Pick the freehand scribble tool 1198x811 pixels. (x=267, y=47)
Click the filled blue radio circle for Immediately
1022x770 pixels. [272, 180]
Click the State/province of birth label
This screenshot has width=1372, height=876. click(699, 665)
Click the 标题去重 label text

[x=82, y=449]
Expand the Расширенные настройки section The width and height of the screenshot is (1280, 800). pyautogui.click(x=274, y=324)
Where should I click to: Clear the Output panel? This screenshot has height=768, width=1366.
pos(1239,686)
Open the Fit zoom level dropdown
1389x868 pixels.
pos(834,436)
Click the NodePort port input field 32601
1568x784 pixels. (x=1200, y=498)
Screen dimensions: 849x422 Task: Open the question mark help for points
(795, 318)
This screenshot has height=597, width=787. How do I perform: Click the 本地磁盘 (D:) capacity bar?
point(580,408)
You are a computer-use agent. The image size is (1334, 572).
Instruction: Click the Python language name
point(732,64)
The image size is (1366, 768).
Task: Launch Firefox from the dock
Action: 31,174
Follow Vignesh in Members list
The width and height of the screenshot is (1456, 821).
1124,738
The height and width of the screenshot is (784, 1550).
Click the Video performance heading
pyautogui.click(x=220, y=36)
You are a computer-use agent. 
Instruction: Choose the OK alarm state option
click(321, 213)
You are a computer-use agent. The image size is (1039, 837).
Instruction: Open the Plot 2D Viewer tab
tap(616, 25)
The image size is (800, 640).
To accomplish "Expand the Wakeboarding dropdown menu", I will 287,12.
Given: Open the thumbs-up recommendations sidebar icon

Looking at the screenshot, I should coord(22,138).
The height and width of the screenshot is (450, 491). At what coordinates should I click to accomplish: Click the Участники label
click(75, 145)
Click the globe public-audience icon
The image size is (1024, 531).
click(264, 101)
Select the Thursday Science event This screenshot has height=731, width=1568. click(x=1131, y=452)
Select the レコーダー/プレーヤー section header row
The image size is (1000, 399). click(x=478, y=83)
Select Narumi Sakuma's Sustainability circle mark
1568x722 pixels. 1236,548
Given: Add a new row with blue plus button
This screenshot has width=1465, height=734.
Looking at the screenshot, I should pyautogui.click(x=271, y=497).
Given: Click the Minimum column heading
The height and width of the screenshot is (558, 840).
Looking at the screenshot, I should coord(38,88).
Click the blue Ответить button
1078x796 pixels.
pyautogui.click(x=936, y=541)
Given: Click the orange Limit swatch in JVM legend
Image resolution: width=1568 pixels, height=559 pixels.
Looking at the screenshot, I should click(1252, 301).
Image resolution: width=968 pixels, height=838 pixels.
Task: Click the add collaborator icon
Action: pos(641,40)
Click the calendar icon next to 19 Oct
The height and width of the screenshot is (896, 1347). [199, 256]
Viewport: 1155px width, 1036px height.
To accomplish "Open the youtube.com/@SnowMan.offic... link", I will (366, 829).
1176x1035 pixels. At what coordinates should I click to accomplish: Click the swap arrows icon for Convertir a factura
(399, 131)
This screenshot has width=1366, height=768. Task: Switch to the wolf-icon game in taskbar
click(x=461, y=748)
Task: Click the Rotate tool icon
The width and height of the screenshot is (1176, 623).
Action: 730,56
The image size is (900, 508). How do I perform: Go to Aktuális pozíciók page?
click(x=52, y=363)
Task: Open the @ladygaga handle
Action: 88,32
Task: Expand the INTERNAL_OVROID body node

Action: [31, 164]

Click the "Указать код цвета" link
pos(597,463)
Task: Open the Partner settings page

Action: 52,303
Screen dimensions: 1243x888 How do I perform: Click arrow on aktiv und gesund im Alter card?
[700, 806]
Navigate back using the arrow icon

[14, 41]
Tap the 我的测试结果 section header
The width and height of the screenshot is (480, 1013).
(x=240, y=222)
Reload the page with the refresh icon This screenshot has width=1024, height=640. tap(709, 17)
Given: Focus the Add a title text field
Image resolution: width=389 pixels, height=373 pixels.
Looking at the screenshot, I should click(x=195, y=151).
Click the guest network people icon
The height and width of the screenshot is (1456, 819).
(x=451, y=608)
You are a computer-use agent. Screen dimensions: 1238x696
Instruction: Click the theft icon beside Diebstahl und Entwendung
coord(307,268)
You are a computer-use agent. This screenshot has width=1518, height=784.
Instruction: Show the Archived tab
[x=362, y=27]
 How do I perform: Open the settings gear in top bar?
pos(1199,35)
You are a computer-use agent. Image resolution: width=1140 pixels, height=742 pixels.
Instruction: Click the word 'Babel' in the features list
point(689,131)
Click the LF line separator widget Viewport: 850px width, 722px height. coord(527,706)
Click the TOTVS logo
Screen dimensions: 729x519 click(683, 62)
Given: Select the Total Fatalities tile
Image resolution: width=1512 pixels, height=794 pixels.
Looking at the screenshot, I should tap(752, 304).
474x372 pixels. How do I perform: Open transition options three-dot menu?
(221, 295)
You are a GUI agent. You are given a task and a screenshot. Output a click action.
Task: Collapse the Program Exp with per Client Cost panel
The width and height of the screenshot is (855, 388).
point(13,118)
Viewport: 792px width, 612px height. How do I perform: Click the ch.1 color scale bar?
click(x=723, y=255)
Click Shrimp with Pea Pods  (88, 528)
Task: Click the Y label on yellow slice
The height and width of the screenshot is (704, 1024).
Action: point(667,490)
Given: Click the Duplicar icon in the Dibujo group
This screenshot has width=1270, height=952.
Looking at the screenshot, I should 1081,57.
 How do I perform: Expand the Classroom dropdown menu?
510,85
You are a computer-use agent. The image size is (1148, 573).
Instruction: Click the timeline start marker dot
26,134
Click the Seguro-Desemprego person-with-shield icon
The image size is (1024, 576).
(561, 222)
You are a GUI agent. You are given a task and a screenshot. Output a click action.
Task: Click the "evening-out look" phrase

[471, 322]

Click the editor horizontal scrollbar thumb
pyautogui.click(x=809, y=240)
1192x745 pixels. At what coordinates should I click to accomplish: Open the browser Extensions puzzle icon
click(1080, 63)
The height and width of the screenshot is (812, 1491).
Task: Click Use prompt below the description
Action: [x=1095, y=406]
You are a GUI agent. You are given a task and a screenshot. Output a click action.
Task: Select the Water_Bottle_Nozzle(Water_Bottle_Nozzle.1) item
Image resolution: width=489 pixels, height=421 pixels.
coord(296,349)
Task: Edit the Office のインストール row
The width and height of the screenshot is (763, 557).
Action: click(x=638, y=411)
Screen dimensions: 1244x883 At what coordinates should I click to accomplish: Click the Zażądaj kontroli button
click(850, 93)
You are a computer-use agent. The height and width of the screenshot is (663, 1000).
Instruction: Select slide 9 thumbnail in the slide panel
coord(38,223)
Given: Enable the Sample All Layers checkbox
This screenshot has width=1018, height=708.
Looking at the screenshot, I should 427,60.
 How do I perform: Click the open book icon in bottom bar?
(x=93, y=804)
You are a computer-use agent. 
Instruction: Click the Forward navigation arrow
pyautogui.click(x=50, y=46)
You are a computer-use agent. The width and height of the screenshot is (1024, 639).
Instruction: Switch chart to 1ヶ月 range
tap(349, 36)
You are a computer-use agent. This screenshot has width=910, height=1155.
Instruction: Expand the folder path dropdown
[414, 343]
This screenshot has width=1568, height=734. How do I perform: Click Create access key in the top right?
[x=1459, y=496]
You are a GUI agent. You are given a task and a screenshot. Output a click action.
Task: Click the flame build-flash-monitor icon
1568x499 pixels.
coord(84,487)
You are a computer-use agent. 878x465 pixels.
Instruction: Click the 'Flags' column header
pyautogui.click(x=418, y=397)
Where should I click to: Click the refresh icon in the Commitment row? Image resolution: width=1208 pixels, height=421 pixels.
==*==
Could you return all of the data exactly as written?

RESPONSE AREA —
Pick the freehand scribble tool 1198x811 pixels. (x=267, y=47)
Click the filled blue radio circle for Immediately
1022x770 pixels. [272, 180]
Click the State/province of birth label
This screenshot has width=1372, height=876. click(699, 665)
Click the 标题去重 label text

[x=82, y=449]
Expand the Расширенные настройки section The width and height of the screenshot is (1280, 800). pyautogui.click(x=274, y=324)
Where should I click to: Clear the Output panel? This screenshot has height=768, width=1366.
pos(1239,686)
Open the Fit zoom level dropdown
1389x868 pixels.
pos(834,436)
Click the NodePort port input field 32601
1568x784 pixels. (x=1200, y=498)
Screen dimensions: 849x422 Task: Open the question mark help for points
(795, 318)
This screenshot has height=597, width=787. How do I perform: Click the 本地磁盘 (D:) capacity bar?
point(580,408)
You are a computer-use agent. The image size is (1334, 572).
Instruction: Click the Python language name
point(732,64)
The image size is (1366, 768).
Task: Launch Firefox from the dock
Action: 31,174
Follow Vignesh in Members list
The width and height of the screenshot is (1456, 821).
1124,738
The height and width of the screenshot is (784, 1550).
Click the Video performance heading
pyautogui.click(x=220, y=36)
You are a computer-use agent. 
Instruction: Choose the OK alarm state option
click(321, 213)
You are a computer-use agent. The image size is (1039, 837).
Instruction: Open the Plot 2D Viewer tab
tap(616, 25)
The image size is (800, 640).
To accomplish "Expand the Wakeboarding dropdown menu", I will 287,12.
Given: Open the thumbs-up recommendations sidebar icon

Looking at the screenshot, I should coord(22,138).
The height and width of the screenshot is (450, 491). At what coordinates should I click to accomplish: Click the Участники label
click(75, 145)
Click the globe public-audience icon
The image size is (1024, 531).
click(264, 101)
Select the Thursday Science event This screenshot has height=731, width=1568. click(x=1131, y=452)
Select the レコーダー/プレーヤー section header row
The image size is (1000, 399). click(x=478, y=83)
Select Narumi Sakuma's Sustainability circle mark
1568x722 pixels. 1236,548
Given: Add a new row with blue plus button
This screenshot has width=1465, height=734.
Looking at the screenshot, I should pyautogui.click(x=271, y=497).
Given: Click the Minimum column heading
The height and width of the screenshot is (558, 840).
Looking at the screenshot, I should coord(38,88).
Click the blue Ответить button
1078x796 pixels.
pyautogui.click(x=936, y=541)
Given: Click the orange Limit swatch in JVM legend
Image resolution: width=1568 pixels, height=559 pixels.
Looking at the screenshot, I should click(1252, 301).
Image resolution: width=968 pixels, height=838 pixels.
Task: Click the add collaborator icon
Action: pos(641,40)
Click the calendar icon next to 19 Oct
The height and width of the screenshot is (896, 1347). [199, 256]
Viewport: 1155px width, 1036px height.
To accomplish "Open the youtube.com/@SnowMan.offic... link", I will (366, 829).
1176x1035 pixels. At what coordinates should I click to accomplish: Click the swap arrows icon for Convertir a factura
(399, 131)
This screenshot has width=1366, height=768. Task: Switch to the wolf-icon game in taskbar
click(x=461, y=748)
Task: Click the Rotate tool icon
The width and height of the screenshot is (1176, 623).
Action: 730,56
The image size is (900, 508). How do I perform: Go to Aktuális pozíciók page?
click(x=52, y=363)
Task: Open the @ladygaga handle
Action: 88,32
Task: Expand the INTERNAL_OVROID body node

Action: [31, 164]

Click the "Указать код цвета" link
pos(597,463)
Task: Open the Partner settings page

Action: 52,303
Screen dimensions: 1243x888 How do I perform: Click arrow on aktiv und gesund im Alter card?
[700, 806]
Navigate back using the arrow icon

[14, 41]
Tap the 我的测试结果 section header
The width and height of the screenshot is (480, 1013).
(x=240, y=222)
Reload the page with the refresh icon This screenshot has width=1024, height=640. tap(709, 17)
Given: Focus the Add a title text field
Image resolution: width=389 pixels, height=373 pixels.
Looking at the screenshot, I should click(x=195, y=151).
Click the guest network people icon
The height and width of the screenshot is (1456, 819).
(x=451, y=608)
You are a computer-use agent. Screen dimensions: 1238x696
Instruction: Click the theft icon beside Diebstahl und Entwendung
coord(307,268)
You are a computer-use agent. This screenshot has width=1518, height=784.
Instruction: Show the Archived tab
[x=362, y=27]
 How do I perform: Open the settings gear in top bar?
pos(1199,35)
You are a computer-use agent. Image resolution: width=1140 pixels, height=742 pixels.
Instruction: Click the word 'Babel' in the features list
point(689,131)
Click the LF line separator widget Viewport: 850px width, 722px height. coord(527,706)
Click the TOTVS logo
Screen dimensions: 729x519 click(683, 62)
Given: Select the Total Fatalities tile
Image resolution: width=1512 pixels, height=794 pixels.
Looking at the screenshot, I should tap(752, 304).
474x372 pixels. How do I perform: Open transition options three-dot menu?
(221, 295)
You are a GUI agent. You are given a task and a screenshot. Output a click action.
Task: Collapse the Program Exp with per Client Cost panel
The width and height of the screenshot is (855, 388).
point(13,118)
Viewport: 792px width, 612px height. How do I perform: Click the ch.1 color scale bar?
click(x=723, y=255)
Click Shrimp with Pea Pods  (88, 528)
Task: Click the Y label on yellow slice
The height and width of the screenshot is (704, 1024).
Action: point(667,490)
Given: Click the Duplicar icon in the Dibujo group
This screenshot has width=1270, height=952.
Looking at the screenshot, I should 1081,57.
 How do I perform: Expand the Classroom dropdown menu?
510,85
You are a computer-use agent. The image size is (1148, 573).
Instruction: Click the timeline start marker dot
26,134
Click the Seguro-Desemprego person-with-shield icon
The image size is (1024, 576).
(561, 222)
You are a GUI agent. You are given a task and a screenshot. Output a click action.
Task: Click the "evening-out look" phrase

[471, 322]

Click the editor horizontal scrollbar thumb
pyautogui.click(x=809, y=240)
1192x745 pixels. At what coordinates should I click to accomplish: Open the browser Extensions puzzle icon
click(1080, 63)
The height and width of the screenshot is (812, 1491).
Task: Click Use prompt below the description
Action: [x=1095, y=406]
You are a GUI agent. You are given a task and a screenshot. Output a click action.
Task: Select the Water_Bottle_Nozzle(Water_Bottle_Nozzle.1) item
Image resolution: width=489 pixels, height=421 pixels.
coord(296,349)
Task: Edit the Office のインストール row
The width and height of the screenshot is (763, 557).
Action: click(x=638, y=411)
Screen dimensions: 1244x883 At what coordinates should I click to accomplish: Click the Zażądaj kontroli button
click(850, 93)
You are a computer-use agent. The height and width of the screenshot is (663, 1000).
Instruction: Select slide 9 thumbnail in the slide panel
coord(38,223)
Given: Enable the Sample All Layers checkbox
This screenshot has width=1018, height=708.
Looking at the screenshot, I should 427,60.
 How do I perform: Click the open book icon in bottom bar?
(x=93, y=804)
You are a computer-use agent. 
Instruction: Click the Forward navigation arrow
pyautogui.click(x=50, y=46)
You are a computer-use agent. The width and height of the screenshot is (1024, 639).
Instruction: Switch chart to 1ヶ月 range
tap(349, 36)
You are a computer-use agent. This screenshot has width=910, height=1155.
Instruction: Expand the folder path dropdown
[414, 343]
This screenshot has width=1568, height=734. How do I perform: Click Create access key in the top right?
[x=1459, y=496]
You are a GUI agent. You are given a task and a screenshot. Output a click action.
Task: Click the flame build-flash-monitor icon
1568x499 pixels.
coord(84,487)
You are a computer-use agent. 878x465 pixels.
Instruction: Click the 'Flags' column header
pyautogui.click(x=418, y=397)
Where should I click to: Click the refresh icon in the Commitment row? Image resolution: width=1208 pixels, height=421 pixels.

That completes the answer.